§ **Entries provided**
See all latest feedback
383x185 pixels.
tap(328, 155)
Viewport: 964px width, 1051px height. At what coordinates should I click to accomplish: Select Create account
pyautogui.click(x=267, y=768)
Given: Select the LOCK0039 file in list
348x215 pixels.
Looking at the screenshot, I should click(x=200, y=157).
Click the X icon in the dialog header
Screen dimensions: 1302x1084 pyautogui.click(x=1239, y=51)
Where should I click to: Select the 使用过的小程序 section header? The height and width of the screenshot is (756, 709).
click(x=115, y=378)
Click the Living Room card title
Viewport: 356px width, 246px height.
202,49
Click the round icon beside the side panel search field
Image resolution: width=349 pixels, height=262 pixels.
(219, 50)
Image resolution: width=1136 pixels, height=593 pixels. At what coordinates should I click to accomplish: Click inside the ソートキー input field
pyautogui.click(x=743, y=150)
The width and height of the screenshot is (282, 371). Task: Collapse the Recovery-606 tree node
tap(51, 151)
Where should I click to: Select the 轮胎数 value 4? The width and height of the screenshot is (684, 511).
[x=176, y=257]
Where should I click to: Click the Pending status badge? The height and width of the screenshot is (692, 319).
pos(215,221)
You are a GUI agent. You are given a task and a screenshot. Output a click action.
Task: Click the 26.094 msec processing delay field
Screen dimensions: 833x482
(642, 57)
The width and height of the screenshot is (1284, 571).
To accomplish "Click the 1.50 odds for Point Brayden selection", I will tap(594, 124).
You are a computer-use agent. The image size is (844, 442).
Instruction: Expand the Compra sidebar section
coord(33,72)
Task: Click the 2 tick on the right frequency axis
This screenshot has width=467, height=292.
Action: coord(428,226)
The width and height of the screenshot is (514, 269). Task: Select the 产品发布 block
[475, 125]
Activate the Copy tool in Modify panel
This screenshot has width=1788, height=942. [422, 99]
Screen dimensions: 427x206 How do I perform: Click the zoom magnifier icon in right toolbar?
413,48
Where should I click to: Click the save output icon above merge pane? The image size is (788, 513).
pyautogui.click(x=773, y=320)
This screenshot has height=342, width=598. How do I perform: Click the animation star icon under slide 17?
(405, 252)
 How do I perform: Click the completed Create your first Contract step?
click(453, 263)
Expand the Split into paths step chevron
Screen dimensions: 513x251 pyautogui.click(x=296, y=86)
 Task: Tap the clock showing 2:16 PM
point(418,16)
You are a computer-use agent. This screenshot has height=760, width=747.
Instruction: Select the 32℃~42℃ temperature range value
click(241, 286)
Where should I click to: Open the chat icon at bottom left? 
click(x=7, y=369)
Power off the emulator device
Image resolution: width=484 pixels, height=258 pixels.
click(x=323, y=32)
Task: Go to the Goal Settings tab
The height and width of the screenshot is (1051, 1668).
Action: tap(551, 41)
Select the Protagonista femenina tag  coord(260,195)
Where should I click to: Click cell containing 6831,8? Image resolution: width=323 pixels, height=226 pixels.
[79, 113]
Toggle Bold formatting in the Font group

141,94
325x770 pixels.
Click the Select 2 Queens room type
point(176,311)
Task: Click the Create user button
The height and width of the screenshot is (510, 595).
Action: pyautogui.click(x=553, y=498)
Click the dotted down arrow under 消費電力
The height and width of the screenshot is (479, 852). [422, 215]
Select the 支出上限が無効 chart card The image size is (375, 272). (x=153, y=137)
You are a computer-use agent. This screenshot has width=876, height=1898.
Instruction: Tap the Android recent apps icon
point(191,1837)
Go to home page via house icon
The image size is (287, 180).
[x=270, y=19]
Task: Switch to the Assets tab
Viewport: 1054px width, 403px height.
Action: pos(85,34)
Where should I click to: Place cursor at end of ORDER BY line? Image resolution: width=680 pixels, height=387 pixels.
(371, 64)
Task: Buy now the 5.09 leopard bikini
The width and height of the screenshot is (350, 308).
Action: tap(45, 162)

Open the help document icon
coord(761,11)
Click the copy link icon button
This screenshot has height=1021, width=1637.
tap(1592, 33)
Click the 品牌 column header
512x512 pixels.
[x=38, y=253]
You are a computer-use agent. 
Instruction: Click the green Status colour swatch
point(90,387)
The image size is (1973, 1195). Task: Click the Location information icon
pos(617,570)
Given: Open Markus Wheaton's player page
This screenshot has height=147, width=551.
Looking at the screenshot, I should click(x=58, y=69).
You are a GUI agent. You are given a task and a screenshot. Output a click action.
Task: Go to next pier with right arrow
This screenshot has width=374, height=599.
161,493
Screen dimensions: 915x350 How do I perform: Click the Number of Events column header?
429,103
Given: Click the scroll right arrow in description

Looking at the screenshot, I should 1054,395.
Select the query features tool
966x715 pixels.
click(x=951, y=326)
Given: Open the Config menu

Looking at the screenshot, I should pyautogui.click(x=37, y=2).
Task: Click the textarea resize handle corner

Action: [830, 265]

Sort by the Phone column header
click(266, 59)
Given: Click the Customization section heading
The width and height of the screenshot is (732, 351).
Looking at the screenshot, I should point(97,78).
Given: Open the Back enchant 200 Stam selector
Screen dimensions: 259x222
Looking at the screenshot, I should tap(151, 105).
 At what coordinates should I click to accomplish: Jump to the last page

§ **Aim of the exercise**
Every line of the listing that holds "computer" should be found and copied.

§ **Output for this exercise**
You are a computer-use agent. The image size is (844, 442).
You are a computer-use agent. This screenshot has height=760, width=747.
You are a computer-use agent. This screenshot has width=876, height=1898.
You are a computer-use agent. 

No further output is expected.